((

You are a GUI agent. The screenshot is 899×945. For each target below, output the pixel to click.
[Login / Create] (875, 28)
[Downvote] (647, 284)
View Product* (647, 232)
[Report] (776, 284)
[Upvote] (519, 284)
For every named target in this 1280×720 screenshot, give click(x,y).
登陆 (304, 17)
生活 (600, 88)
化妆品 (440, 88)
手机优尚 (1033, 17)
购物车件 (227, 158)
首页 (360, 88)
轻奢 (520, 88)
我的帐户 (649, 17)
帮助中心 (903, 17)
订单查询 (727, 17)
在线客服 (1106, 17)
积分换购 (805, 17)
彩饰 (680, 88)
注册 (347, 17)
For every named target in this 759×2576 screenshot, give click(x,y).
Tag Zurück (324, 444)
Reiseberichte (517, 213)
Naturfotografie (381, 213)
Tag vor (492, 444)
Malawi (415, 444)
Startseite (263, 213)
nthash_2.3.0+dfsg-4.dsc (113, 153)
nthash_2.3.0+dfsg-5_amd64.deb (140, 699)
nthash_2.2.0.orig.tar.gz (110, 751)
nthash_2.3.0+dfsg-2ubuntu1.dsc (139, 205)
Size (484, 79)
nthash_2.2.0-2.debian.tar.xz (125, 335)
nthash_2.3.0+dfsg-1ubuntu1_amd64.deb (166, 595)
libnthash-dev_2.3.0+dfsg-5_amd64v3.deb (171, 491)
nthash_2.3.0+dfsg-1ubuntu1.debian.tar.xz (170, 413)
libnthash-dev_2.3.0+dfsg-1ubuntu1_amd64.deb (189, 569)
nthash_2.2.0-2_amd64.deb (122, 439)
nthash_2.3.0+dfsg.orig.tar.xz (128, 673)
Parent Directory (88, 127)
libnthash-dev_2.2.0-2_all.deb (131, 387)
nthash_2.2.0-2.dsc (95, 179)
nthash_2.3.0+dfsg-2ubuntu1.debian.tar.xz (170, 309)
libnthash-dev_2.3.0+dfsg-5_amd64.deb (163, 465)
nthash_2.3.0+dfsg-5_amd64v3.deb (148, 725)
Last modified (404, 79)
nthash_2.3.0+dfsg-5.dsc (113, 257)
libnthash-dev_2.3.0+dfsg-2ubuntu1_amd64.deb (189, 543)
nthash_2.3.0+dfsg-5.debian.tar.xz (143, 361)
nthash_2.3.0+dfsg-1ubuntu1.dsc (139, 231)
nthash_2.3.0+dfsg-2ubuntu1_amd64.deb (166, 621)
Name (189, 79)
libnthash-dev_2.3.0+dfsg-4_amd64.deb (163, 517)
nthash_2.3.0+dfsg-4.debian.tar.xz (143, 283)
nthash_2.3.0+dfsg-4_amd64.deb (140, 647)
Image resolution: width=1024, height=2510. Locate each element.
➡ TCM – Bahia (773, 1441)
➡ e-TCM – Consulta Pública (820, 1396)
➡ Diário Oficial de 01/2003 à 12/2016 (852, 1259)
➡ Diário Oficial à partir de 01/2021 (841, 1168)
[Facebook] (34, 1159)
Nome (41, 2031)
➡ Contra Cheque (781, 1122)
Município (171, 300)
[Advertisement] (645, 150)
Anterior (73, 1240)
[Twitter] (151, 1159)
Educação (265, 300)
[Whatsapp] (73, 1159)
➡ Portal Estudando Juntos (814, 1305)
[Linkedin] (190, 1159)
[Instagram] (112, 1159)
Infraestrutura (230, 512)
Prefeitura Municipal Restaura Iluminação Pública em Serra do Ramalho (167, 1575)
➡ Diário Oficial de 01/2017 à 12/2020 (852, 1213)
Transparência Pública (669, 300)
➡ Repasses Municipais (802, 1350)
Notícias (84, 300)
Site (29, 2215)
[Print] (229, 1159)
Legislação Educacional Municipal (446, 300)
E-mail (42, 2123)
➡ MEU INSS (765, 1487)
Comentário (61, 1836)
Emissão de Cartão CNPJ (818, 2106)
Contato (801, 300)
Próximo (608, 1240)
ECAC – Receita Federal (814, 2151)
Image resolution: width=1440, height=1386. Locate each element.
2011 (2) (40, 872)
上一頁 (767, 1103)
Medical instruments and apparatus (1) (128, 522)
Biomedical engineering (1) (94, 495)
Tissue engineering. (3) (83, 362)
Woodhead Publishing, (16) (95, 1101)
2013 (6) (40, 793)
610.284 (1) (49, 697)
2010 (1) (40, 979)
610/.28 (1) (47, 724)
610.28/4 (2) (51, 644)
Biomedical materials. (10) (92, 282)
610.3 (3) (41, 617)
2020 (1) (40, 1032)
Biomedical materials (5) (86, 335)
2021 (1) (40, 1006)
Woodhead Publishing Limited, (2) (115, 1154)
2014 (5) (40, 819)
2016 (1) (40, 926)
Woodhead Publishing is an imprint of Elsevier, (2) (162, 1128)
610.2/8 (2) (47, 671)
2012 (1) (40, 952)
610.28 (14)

))

> **WHAT IS ASKED**:
Count the lines in the listing above that contain the string "Publishing". Reply with the number alone.

> **CORRECT RESPONSE**:
3